__Task to complete__. Carry over every entry exactly as it appears in the records.

__Supplied material__.
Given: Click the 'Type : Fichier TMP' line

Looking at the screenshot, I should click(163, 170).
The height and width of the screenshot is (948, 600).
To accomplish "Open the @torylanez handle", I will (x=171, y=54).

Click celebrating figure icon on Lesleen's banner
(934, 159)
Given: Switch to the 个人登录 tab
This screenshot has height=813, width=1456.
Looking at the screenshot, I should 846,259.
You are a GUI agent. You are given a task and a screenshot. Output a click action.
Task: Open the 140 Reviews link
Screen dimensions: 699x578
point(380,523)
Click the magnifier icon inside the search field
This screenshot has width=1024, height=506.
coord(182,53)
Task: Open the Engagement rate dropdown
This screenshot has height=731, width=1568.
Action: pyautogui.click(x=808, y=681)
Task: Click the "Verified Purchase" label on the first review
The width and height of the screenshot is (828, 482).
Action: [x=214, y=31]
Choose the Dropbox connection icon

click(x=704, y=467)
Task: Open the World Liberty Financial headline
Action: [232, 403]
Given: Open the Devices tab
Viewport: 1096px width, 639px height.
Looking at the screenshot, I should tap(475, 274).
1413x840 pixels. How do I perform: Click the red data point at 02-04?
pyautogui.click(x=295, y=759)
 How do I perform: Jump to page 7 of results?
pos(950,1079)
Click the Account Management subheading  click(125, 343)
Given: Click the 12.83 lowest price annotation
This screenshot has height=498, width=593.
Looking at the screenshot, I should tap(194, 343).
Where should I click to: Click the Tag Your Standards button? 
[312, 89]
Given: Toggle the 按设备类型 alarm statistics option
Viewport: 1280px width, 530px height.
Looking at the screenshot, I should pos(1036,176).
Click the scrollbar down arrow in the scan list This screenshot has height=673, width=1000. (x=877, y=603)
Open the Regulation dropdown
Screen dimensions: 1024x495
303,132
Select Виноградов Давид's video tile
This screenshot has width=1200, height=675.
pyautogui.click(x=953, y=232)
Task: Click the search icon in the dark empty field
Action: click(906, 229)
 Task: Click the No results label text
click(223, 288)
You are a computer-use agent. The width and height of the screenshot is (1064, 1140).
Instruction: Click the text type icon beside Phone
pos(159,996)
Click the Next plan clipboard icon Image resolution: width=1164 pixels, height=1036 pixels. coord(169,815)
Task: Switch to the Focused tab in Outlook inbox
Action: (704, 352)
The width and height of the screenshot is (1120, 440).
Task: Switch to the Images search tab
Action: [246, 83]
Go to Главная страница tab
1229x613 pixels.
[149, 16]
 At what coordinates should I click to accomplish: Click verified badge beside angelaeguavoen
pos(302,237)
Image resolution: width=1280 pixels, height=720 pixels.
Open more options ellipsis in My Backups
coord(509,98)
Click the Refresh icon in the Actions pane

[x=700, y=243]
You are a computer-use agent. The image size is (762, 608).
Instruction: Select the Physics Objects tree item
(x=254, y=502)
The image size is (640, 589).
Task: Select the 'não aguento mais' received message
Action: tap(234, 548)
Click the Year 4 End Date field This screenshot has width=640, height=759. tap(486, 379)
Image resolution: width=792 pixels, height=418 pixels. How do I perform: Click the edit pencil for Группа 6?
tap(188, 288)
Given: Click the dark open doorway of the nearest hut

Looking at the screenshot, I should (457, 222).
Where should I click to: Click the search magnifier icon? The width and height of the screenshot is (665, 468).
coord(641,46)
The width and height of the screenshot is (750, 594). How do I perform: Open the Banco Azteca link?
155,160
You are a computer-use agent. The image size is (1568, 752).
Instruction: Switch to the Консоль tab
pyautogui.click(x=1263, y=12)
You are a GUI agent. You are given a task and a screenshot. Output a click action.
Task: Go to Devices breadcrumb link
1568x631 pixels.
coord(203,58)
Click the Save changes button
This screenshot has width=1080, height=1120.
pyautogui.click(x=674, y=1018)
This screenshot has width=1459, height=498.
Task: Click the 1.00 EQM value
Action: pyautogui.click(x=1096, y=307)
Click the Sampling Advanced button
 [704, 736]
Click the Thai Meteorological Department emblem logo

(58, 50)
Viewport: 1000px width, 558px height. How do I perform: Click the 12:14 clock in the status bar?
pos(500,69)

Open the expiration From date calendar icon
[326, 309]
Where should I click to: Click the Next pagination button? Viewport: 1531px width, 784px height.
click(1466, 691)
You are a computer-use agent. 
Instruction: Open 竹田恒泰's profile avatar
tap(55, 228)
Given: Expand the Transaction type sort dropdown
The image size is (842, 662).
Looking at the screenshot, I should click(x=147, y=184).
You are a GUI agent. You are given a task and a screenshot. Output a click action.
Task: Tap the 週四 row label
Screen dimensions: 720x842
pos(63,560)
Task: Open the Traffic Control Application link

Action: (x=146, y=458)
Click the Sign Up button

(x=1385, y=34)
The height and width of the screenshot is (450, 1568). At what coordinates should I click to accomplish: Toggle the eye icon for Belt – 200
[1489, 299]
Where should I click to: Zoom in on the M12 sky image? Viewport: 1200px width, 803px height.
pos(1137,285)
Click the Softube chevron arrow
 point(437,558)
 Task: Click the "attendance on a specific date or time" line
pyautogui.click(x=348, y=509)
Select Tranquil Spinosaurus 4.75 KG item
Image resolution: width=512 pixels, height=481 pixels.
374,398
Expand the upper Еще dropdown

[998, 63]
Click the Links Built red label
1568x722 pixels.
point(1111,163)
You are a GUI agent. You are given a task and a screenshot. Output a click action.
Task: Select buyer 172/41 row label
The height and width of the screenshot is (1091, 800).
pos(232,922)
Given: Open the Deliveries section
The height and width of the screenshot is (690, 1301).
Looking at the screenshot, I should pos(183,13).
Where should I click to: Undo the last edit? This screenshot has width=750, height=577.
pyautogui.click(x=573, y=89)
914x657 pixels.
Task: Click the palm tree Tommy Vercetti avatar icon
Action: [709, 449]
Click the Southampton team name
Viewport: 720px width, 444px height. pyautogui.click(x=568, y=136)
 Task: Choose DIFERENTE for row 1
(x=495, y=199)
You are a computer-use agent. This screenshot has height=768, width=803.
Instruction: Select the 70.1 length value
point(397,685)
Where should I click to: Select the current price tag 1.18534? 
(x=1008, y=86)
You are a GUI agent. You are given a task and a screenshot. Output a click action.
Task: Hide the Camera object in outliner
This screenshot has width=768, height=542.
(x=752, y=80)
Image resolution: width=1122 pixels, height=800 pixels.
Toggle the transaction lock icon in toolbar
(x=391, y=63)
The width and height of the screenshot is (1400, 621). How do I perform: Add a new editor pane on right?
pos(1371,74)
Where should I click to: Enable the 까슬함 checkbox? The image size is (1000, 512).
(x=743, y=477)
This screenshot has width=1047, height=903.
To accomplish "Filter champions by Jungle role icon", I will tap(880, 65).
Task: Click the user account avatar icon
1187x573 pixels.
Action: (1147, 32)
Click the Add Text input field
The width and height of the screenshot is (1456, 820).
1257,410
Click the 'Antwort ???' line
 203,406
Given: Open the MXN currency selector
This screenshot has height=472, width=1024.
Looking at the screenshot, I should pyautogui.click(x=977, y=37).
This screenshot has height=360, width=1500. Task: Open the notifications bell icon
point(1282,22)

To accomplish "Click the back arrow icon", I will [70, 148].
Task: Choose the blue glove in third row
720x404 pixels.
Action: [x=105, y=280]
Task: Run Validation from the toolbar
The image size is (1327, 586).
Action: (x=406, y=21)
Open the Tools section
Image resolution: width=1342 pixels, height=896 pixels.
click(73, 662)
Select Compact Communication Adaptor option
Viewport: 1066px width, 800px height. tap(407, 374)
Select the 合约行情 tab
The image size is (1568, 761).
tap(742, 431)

__Output of the exercise__.
Given: Click the 'Type : Fichier TMP' line

Looking at the screenshot, I should click(163, 170).
The height and width of the screenshot is (948, 600).
To accomplish "Open the @torylanez handle", I will (x=171, y=54).

Click celebrating figure icon on Lesleen's banner
(934, 159)
Given: Switch to the 个人登录 tab
This screenshot has height=813, width=1456.
Looking at the screenshot, I should 846,259.
You are a GUI agent. You are given a task and a screenshot. Output a click action.
Task: Open the 140 Reviews link
Screen dimensions: 699x578
point(380,523)
Click the magnifier icon inside the search field
This screenshot has width=1024, height=506.
coord(182,53)
Task: Open the Engagement rate dropdown
This screenshot has height=731, width=1568.
Action: pyautogui.click(x=808, y=681)
Task: Click the "Verified Purchase" label on the first review
The width and height of the screenshot is (828, 482).
Action: [x=214, y=31]
Choose the Dropbox connection icon

click(x=704, y=467)
Task: Open the World Liberty Financial headline
Action: [232, 403]
Given: Open the Devices tab
Viewport: 1096px width, 639px height.
Looking at the screenshot, I should tap(475, 274).
1413x840 pixels. How do I perform: Click the red data point at 02-04?
pyautogui.click(x=295, y=759)
 How do I perform: Jump to page 7 of results?
pos(950,1079)
Click the Account Management subheading  click(125, 343)
Given: Click the 12.83 lowest price annotation
This screenshot has height=498, width=593.
Looking at the screenshot, I should tap(194, 343).
Where should I click to: Click the Tag Your Standards button? 
[312, 89]
Given: Toggle the 按设备类型 alarm statistics option
Viewport: 1280px width, 530px height.
Looking at the screenshot, I should pos(1036,176).
Click the scrollbar down arrow in the scan list This screenshot has height=673, width=1000. (x=877, y=603)
Open the Regulation dropdown
Screen dimensions: 1024x495
303,132
Select Виноградов Давид's video tile
This screenshot has width=1200, height=675.
pyautogui.click(x=953, y=232)
Task: Click the search icon in the dark empty field
Action: click(906, 229)
 Task: Click the No results label text
click(223, 288)
You are a computer-use agent. The width and height of the screenshot is (1064, 1140).
Instruction: Click the text type icon beside Phone
pos(159,996)
Click the Next plan clipboard icon Image resolution: width=1164 pixels, height=1036 pixels. coord(169,815)
Task: Switch to the Focused tab in Outlook inbox
Action: (704, 352)
The width and height of the screenshot is (1120, 440).
Task: Switch to the Images search tab
Action: [246, 83]
Go to Главная страница tab
1229x613 pixels.
[149, 16]
 At what coordinates should I click to accomplish: Click verified badge beside angelaeguavoen
pos(302,237)
Image resolution: width=1280 pixels, height=720 pixels.
Open more options ellipsis in My Backups
coord(509,98)
Click the Refresh icon in the Actions pane

[x=700, y=243]
You are a computer-use agent. The image size is (762, 608).
Instruction: Select the Physics Objects tree item
(x=254, y=502)
The image size is (640, 589).
Task: Select the 'não aguento mais' received message
Action: tap(234, 548)
Click the Year 4 End Date field This screenshot has width=640, height=759. tap(486, 379)
Image resolution: width=792 pixels, height=418 pixels. How do I perform: Click the edit pencil for Группа 6?
tap(188, 288)
Given: Click the dark open doorway of the nearest hut

Looking at the screenshot, I should (457, 222).
Where should I click to: Click the search magnifier icon? The width and height of the screenshot is (665, 468).
coord(641,46)
The width and height of the screenshot is (750, 594). How do I perform: Open the Banco Azteca link?
155,160
You are a computer-use agent. The image size is (1568, 752).
Instruction: Switch to the Консоль tab
pyautogui.click(x=1263, y=12)
You are a GUI agent. You are given a task and a screenshot. Output a click action.
Task: Go to Devices breadcrumb link
1568x631 pixels.
coord(203,58)
Click the Save changes button
This screenshot has width=1080, height=1120.
pyautogui.click(x=674, y=1018)
This screenshot has width=1459, height=498.
Task: Click the 1.00 EQM value
Action: pyautogui.click(x=1096, y=307)
Click the Sampling Advanced button
 [704, 736]
Click the Thai Meteorological Department emblem logo

(58, 50)
Viewport: 1000px width, 558px height. How do I perform: Click the 12:14 clock in the status bar?
pos(500,69)

Open the expiration From date calendar icon
[326, 309]
Where should I click to: Click the Next pagination button? Viewport: 1531px width, 784px height.
click(1466, 691)
You are a computer-use agent. 
Instruction: Open 竹田恒泰's profile avatar
tap(55, 228)
Given: Expand the Transaction type sort dropdown
The image size is (842, 662).
Looking at the screenshot, I should click(x=147, y=184).
You are a GUI agent. You are given a task and a screenshot. Output a click action.
Task: Tap the 週四 row label
Screen dimensions: 720x842
pos(63,560)
Task: Open the Traffic Control Application link

Action: (x=146, y=458)
Click the Sign Up button

(x=1385, y=34)
The height and width of the screenshot is (450, 1568). At what coordinates should I click to accomplish: Toggle the eye icon for Belt – 200
[1489, 299]
Where should I click to: Zoom in on the M12 sky image? Viewport: 1200px width, 803px height.
pos(1137,285)
Click the Softube chevron arrow
 point(437,558)
 Task: Click the "attendance on a specific date or time" line
pyautogui.click(x=348, y=509)
Select Tranquil Spinosaurus 4.75 KG item
Image resolution: width=512 pixels, height=481 pixels.
374,398
Expand the upper Еще dropdown

[998, 63]
Click the Links Built red label
1568x722 pixels.
point(1111,163)
You are a GUI agent. You are given a task and a screenshot. Output a click action.
Task: Select buyer 172/41 row label
The height and width of the screenshot is (1091, 800).
pos(232,922)
Given: Open the Deliveries section
The height and width of the screenshot is (690, 1301).
Looking at the screenshot, I should pos(183,13).
Where should I click to: Undo the last edit? This screenshot has width=750, height=577.
pyautogui.click(x=573, y=89)
914x657 pixels.
Task: Click the palm tree Tommy Vercetti avatar icon
Action: [709, 449]
Click the Southampton team name
Viewport: 720px width, 444px height. pyautogui.click(x=568, y=136)
 Task: Choose DIFERENTE for row 1
(x=495, y=199)
You are a computer-use agent. This screenshot has height=768, width=803.
Instruction: Select the 70.1 length value
point(397,685)
Where should I click to: Select the current price tag 1.18534? 
(x=1008, y=86)
You are a GUI agent. You are given a task and a screenshot. Output a click action.
Task: Hide the Camera object in outliner
This screenshot has width=768, height=542.
(x=752, y=80)
Image resolution: width=1122 pixels, height=800 pixels.
Toggle the transaction lock icon in toolbar
(x=391, y=63)
The width and height of the screenshot is (1400, 621). How do I perform: Add a new editor pane on right?
pos(1371,74)
Where should I click to: Enable the 까슬함 checkbox? The image size is (1000, 512).
(x=743, y=477)
This screenshot has width=1047, height=903.
To accomplish "Filter champions by Jungle role icon", I will tap(880, 65).
Task: Click the user account avatar icon
1187x573 pixels.
Action: (1147, 32)
Click the Add Text input field
The width and height of the screenshot is (1456, 820).
1257,410
Click the 'Antwort ???' line
 203,406
Given: Open the MXN currency selector
This screenshot has height=472, width=1024.
Looking at the screenshot, I should pyautogui.click(x=977, y=37).
This screenshot has height=360, width=1500. Task: Open the notifications bell icon
point(1282,22)

To accomplish "Click the back arrow icon", I will [70, 148].
Task: Choose the blue glove in third row
720x404 pixels.
Action: [x=105, y=280]
Task: Run Validation from the toolbar
The image size is (1327, 586).
Action: (x=406, y=21)
Open the Tools section
Image resolution: width=1342 pixels, height=896 pixels.
click(73, 662)
Select Compact Communication Adaptor option
Viewport: 1066px width, 800px height. tap(407, 374)
Select the 合约行情 tab
The image size is (1568, 761).
tap(742, 431)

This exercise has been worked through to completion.